▼▼▼

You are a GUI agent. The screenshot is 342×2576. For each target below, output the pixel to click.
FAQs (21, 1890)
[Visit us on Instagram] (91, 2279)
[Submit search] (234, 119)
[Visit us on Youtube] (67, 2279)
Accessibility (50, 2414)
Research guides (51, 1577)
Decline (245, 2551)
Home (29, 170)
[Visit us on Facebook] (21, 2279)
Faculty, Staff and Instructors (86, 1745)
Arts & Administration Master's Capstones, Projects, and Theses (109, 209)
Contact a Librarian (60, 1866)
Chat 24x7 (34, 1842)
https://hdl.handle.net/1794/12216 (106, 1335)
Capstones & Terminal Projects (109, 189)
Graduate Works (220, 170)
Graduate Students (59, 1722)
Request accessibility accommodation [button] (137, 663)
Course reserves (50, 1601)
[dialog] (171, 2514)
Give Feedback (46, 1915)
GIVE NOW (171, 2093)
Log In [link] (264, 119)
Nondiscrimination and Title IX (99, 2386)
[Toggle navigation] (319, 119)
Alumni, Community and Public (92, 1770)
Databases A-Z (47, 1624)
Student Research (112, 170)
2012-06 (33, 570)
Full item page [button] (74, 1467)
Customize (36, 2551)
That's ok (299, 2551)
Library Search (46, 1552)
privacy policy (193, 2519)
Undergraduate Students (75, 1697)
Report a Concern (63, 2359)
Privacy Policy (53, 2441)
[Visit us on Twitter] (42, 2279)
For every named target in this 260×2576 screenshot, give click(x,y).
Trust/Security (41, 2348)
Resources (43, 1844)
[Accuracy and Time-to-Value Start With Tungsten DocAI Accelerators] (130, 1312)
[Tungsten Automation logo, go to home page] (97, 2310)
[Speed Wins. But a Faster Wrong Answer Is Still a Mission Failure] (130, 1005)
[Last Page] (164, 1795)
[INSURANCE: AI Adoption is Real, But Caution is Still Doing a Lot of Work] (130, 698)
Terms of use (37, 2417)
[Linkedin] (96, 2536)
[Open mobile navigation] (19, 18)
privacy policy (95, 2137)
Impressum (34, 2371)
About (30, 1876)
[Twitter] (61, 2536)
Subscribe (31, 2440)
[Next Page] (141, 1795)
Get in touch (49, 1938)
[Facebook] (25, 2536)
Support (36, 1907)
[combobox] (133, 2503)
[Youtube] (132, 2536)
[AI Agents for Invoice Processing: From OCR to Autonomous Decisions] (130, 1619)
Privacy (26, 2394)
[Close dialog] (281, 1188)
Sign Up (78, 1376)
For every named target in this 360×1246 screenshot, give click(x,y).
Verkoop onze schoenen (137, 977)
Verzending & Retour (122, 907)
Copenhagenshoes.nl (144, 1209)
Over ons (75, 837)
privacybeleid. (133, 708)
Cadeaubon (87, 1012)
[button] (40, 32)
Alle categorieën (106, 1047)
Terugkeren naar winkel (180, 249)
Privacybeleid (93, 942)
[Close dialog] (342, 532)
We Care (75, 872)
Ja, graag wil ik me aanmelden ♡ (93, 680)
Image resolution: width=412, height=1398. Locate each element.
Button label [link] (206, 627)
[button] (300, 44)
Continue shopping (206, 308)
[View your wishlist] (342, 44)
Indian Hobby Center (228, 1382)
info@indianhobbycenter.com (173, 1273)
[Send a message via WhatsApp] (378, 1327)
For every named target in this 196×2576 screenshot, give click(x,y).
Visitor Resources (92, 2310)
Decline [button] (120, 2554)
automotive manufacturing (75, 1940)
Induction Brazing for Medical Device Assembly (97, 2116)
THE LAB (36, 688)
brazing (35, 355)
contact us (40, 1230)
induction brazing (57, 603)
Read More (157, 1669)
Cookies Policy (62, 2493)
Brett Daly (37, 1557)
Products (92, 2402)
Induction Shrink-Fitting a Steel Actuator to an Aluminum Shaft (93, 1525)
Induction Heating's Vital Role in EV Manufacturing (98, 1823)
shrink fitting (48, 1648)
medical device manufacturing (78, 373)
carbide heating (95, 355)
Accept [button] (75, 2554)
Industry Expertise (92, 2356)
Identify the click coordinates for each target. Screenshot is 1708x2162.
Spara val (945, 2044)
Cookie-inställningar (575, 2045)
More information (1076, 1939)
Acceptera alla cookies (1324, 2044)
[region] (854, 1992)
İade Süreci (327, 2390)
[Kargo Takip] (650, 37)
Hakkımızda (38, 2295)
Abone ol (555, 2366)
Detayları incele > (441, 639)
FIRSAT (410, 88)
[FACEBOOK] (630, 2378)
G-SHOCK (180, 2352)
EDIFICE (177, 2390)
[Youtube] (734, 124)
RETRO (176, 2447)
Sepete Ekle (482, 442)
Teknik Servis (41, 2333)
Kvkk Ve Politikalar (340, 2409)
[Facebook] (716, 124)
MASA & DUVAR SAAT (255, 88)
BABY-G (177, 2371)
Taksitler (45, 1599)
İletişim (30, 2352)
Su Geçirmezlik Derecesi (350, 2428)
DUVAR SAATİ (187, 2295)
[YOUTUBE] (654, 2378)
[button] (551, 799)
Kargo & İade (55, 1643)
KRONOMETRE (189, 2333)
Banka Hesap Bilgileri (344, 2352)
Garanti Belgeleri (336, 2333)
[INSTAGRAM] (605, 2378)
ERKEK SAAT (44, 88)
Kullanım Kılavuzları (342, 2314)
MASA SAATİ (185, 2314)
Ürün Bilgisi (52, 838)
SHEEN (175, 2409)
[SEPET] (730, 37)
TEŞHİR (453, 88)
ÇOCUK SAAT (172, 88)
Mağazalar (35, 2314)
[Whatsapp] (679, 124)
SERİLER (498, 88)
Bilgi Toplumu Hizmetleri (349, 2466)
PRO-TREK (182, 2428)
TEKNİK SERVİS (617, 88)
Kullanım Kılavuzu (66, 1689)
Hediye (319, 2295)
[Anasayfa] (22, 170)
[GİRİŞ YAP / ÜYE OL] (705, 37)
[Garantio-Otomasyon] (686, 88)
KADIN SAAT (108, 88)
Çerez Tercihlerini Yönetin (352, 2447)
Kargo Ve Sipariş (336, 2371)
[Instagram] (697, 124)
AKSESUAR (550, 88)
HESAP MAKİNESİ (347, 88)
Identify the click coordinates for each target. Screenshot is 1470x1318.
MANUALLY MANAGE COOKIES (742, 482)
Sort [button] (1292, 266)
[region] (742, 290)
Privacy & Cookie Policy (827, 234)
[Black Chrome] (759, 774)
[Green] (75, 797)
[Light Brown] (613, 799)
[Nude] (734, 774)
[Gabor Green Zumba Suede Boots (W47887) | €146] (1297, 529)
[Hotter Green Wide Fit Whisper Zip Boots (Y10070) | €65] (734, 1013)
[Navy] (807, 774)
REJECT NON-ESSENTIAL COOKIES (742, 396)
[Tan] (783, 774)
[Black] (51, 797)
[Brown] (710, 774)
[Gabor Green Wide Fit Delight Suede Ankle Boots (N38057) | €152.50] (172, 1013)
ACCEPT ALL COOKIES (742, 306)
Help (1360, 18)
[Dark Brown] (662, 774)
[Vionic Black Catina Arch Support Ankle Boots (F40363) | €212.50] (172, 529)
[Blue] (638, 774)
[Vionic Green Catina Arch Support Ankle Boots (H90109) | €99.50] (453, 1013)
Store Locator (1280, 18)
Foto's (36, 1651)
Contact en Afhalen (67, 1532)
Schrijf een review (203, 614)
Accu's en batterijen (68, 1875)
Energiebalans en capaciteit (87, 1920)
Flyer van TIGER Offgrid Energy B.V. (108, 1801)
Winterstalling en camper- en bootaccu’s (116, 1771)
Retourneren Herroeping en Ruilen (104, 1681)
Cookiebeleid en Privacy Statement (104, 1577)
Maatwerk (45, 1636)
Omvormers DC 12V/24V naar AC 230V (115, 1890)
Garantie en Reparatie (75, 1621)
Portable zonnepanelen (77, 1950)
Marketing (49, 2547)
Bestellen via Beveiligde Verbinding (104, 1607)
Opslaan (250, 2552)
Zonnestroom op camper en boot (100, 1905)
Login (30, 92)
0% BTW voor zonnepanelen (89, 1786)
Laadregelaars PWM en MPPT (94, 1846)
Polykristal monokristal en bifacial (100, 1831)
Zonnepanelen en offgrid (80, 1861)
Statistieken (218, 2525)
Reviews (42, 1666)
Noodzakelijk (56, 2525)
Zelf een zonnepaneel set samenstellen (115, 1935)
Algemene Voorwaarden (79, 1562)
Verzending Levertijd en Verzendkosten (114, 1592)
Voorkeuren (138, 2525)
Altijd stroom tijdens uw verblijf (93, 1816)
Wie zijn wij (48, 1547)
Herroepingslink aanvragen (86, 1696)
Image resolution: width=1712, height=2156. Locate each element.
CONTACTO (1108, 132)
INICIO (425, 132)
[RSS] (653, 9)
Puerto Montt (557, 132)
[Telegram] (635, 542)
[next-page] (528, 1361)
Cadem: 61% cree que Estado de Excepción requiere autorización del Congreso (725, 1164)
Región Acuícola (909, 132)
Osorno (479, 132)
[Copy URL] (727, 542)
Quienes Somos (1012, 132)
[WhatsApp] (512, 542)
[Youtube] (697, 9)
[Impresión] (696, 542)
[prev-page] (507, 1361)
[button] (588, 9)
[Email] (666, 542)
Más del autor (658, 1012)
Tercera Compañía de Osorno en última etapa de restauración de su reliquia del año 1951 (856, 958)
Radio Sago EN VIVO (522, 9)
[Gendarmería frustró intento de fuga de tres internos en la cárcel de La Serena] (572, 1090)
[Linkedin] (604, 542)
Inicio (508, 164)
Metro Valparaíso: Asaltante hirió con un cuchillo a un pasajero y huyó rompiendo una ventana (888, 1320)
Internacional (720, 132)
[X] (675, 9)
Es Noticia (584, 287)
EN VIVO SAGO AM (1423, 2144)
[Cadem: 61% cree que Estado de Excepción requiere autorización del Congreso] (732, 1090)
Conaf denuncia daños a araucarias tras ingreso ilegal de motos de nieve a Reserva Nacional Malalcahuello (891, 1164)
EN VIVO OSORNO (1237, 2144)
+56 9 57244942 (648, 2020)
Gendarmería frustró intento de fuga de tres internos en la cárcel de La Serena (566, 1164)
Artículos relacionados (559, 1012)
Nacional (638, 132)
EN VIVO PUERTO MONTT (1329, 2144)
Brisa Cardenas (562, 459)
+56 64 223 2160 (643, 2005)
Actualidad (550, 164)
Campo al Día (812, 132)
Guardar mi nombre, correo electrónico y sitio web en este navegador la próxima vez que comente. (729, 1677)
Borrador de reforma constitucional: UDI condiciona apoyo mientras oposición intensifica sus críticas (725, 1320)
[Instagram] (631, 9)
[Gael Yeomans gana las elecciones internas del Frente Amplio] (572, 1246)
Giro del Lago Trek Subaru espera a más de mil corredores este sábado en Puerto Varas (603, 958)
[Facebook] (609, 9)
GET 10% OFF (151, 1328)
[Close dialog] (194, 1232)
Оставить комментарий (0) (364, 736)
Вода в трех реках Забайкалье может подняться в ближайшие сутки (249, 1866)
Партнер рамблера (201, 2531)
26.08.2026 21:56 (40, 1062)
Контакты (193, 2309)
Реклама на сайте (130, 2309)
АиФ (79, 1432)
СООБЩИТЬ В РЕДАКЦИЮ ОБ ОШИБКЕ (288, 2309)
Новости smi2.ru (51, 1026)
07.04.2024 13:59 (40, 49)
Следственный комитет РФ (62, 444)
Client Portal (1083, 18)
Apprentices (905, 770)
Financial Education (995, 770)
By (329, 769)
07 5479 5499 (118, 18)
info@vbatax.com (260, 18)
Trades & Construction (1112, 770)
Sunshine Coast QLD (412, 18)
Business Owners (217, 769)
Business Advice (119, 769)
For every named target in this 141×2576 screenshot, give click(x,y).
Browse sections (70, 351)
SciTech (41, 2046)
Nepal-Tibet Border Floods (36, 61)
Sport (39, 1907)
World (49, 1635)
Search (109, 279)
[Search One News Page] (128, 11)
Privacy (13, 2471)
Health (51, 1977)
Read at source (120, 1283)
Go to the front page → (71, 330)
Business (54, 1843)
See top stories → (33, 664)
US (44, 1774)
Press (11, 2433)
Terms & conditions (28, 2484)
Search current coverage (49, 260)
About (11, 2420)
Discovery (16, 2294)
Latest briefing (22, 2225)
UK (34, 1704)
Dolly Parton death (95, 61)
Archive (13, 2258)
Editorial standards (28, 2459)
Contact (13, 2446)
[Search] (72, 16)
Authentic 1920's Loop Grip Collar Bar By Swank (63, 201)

▲▲▲

EXERCISE DETAILS ▸ Using the records above, write out exactly the lines between the one holding "Çerez Tercihlerini Yönetin (352, 2447)" and the one holding "[Tan] (783, 774)", inclusive; leave everything else out.

SOLUTION TO THIS EXERCISE ▸
Çerez Tercihlerini Yönetin (352, 2447)
Kargo Ve Sipariş (336, 2371)
[Instagram] (697, 124)
AKSESUAR (550, 88)
HESAP MAKİNESİ (347, 88)
Identify the click coordinates for each target. Screenshot is 1470x1318.
MANUALLY MANAGE COOKIES (742, 482)
Sort [button] (1292, 266)
[region] (742, 290)
Privacy & Cookie Policy (827, 234)
[Black Chrome] (759, 774)
[Green] (75, 797)
[Light Brown] (613, 799)
[Nude] (734, 774)
[Gabor Green Zumba Suede Boots (W47887) | €146] (1297, 529)
[Hotter Green Wide Fit Whisper Zip Boots (Y10070) | €65] (734, 1013)
[Navy] (807, 774)
REJECT NON-ESSENTIAL COOKIES (742, 396)
[Tan] (783, 774)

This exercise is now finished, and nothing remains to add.